Robert's Data Science Blog

Docker Images for R

I use Docker for various purposes, two of which is working with R and Shiny. In this post I will go through the Docker images I use for R. I will share more details on the usage in a later post. The starting point are images from the Rocker Project that provide a lot of R-related Docker images.

Docker images are layered and in the context of R images I apply this in the following manner:

The rest of my images built on r-base and r-devtools.

The Dockerfiles are hosted on my GitHub profile.

The base R image

I care deeply about reproducibility. One downside of R that you can experience in the daily use is if you return to a an old project on a new computer. Simply installing the latest version of R and the necessary packages will quite likely result in different versions of R and the packages. If you are lucky your code will still run and return the same results. Otherwise, you have to update your code or try to find and install the required packages in the version you had when you wrote the code.

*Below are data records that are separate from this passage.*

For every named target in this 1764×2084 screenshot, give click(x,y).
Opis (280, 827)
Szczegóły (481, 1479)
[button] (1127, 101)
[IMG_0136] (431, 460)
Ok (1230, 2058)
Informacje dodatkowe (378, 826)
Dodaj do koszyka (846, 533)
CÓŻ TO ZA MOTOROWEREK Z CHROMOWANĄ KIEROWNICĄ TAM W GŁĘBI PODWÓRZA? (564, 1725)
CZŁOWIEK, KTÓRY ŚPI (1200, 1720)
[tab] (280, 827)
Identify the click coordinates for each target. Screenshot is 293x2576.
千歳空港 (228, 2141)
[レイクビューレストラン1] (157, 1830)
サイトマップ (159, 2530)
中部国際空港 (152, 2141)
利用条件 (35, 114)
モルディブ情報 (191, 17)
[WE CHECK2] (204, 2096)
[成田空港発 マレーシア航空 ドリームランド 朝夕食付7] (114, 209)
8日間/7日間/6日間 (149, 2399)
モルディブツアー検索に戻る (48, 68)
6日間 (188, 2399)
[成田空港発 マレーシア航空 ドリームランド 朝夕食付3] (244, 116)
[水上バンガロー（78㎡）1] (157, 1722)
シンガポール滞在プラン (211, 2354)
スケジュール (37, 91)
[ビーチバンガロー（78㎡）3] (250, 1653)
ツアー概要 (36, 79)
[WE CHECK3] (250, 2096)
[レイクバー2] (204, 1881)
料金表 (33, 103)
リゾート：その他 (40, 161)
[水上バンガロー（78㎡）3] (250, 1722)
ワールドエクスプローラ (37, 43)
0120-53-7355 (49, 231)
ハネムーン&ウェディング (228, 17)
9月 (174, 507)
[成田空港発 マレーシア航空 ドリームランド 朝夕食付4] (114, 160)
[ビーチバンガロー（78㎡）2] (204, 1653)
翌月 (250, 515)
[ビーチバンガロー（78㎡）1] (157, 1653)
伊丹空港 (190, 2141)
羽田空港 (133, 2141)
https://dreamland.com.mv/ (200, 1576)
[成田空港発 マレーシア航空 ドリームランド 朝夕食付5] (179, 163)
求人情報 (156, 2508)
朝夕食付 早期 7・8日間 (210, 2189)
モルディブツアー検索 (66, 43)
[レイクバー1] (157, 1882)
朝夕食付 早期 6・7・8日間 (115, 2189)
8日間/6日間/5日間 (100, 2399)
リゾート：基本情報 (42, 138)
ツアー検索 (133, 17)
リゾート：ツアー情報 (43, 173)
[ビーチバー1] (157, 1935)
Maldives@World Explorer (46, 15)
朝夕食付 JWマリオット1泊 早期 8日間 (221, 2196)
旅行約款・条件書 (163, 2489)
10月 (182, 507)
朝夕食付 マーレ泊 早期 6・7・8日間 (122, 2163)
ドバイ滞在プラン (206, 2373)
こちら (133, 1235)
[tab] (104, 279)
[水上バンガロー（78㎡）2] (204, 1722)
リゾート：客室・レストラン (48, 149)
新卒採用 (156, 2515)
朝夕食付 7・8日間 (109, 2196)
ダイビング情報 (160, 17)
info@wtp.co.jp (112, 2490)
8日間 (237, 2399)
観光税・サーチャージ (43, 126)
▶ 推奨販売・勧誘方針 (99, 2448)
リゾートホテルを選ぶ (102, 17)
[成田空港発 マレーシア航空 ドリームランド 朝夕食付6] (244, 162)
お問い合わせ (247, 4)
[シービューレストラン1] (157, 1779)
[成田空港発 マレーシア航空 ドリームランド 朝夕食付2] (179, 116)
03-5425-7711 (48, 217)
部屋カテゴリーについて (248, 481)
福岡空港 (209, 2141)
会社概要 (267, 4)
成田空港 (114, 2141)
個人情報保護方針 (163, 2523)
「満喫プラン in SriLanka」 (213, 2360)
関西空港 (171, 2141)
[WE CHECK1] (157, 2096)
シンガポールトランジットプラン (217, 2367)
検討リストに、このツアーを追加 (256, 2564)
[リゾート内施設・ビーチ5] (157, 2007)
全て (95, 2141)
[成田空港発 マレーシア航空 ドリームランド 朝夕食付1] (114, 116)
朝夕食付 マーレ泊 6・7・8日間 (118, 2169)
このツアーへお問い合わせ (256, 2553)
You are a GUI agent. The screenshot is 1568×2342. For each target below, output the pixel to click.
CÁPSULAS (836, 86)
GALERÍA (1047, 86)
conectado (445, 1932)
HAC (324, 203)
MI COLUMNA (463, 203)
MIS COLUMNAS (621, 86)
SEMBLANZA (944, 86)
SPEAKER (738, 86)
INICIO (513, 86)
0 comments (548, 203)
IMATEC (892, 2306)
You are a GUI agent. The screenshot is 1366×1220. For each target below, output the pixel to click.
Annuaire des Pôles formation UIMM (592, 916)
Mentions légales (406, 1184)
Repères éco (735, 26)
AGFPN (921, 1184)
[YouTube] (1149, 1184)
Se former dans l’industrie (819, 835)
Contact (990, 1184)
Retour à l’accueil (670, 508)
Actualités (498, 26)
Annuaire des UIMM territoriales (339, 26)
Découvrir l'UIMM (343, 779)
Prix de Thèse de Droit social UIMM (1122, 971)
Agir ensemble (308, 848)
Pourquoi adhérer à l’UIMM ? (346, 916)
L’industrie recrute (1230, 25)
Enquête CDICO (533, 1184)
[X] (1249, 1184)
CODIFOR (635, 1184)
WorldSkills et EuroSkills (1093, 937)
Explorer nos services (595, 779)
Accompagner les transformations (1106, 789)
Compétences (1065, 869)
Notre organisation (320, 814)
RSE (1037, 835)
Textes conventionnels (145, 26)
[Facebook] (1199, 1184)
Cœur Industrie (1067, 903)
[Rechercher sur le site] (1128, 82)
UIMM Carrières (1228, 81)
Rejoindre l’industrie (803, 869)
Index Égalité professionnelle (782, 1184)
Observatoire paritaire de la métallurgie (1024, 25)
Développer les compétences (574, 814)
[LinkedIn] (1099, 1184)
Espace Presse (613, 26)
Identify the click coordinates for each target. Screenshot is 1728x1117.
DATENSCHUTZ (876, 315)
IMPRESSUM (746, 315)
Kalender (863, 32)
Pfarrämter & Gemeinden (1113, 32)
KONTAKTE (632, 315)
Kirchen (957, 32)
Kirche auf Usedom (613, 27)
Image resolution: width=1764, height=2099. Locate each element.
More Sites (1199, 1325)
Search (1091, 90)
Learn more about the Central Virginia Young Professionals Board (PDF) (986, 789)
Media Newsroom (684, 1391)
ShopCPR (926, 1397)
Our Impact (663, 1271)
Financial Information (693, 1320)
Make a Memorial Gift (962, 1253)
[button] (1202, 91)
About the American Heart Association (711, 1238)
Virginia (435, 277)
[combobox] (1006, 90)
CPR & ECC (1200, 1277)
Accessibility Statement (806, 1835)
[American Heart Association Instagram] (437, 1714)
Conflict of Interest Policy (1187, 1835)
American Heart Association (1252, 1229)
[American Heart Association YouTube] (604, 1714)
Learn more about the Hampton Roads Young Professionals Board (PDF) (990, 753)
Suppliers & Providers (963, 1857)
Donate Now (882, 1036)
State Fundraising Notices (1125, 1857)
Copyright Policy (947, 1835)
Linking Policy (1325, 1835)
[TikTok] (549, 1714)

Packages like packrat and checkpoint aim to help you manage the packages you use in a project. However, you still need access to old versions of R. Actively maintained Linux distributions often only have the bleeding edge in the repositories.

An alternative is to compile R yourself – which is what happens in the Version-stable Rocker images.

As noted in the source repository, this does not guarantee very long term reproducibility, as we still need a base image with the dependencies.

Besides the compiled R the Version-stable Rocker images use Microsoft’s daily snapshot of the official CRAN package repository with the date set to be the last day that a particular version of R was the most recent release. This means that any official package installed within such an r-base image (or any image that builds on it) works with that version of R.

That was the big lines. So why don’t I just use the Version-stable Rocker images? Because there are a few things I want to do differently.

The base image

The Rocker images are all based on Debian and I prefer Debian’s offspring Ubuntu. This also gives more consistency with the Docker images created with Azure Machine Learning Studio that we have used at work.

The downside is that not all dependencies are the same in Ubuntu and Debian. In the Version-stable Rocker images’ GitHub repo there are commands for finding dependencies. The dependencies needed at runtime can be found with the command

apt-cache show r-base-core | grep ^Depends

The dependencies needed for the compilation can be found with the command

apt-cache showsrc r-base-core | grep ^Build-Depends
I do not use all of the dependencies, as some are for graphics in the above document (marked with X11).

It is important to remove the build dependencies afterwards: The final r-base image takes up around 440 megabytes when they are removed and a whooping 2.2 gigabytes when they are not removed.

The user

By default, the user in a Docker container is root, but this is discouraged in the best practices for writing Dockerfiles. Docker imposes no restrictions for the non-root user in the containers, so my choices aim to make life easier in a later image that do have requirements: Shiny Server.

I create a user called shiny in a group called shiny, that owns a global package directory as well as a all coming subfolders (packages) using a sticky permission.

The devtools image

The purpose of the r-devtools image is to make it easier to make images with custom packages.

Custom packages

The devtools package makes it easy to install custom packages in an image. Consider the package MyPackage's folder:

├── Dockerfile
├── man
├── MyPackage.Rproj
├── R
└── tests

Here the Dockerfile look as follows:

FROM r-devtools:3.4.4

COPY --chown=shiny:shiny . /tmp/MyPackage

RUN Rscript -e 'devtools::install("/tmp/MyPackage")' \
    && rm -rf /tmp/*

CMD ["R"]

When we build this image from the MyPackagefolder we copy all content in the folder into /tmp/MyPackage in the image. We can then use devtools to install the package and remove the source.

Every statement in a Dockerfile results in an intermediate image. When building the same image repeatedly it means that a succesful step does not have to be rebuilt, but if an image changes the remainding images also have to be rebuilt.

If MyPackage has many dependencies the command devtools::install("/tmp/MyPackage") can take a long time. During experimentation where the files in MyPackage changes this results in long build time for the final image.

To work around this I often install the dependencies in a separate RUN before the COPY statement, i.e., I include a line like

RUN Rscript -e 'install.packages(c("foo", "bar"))'
COPY --chown=shiny:shiny . /tmp/MyPackage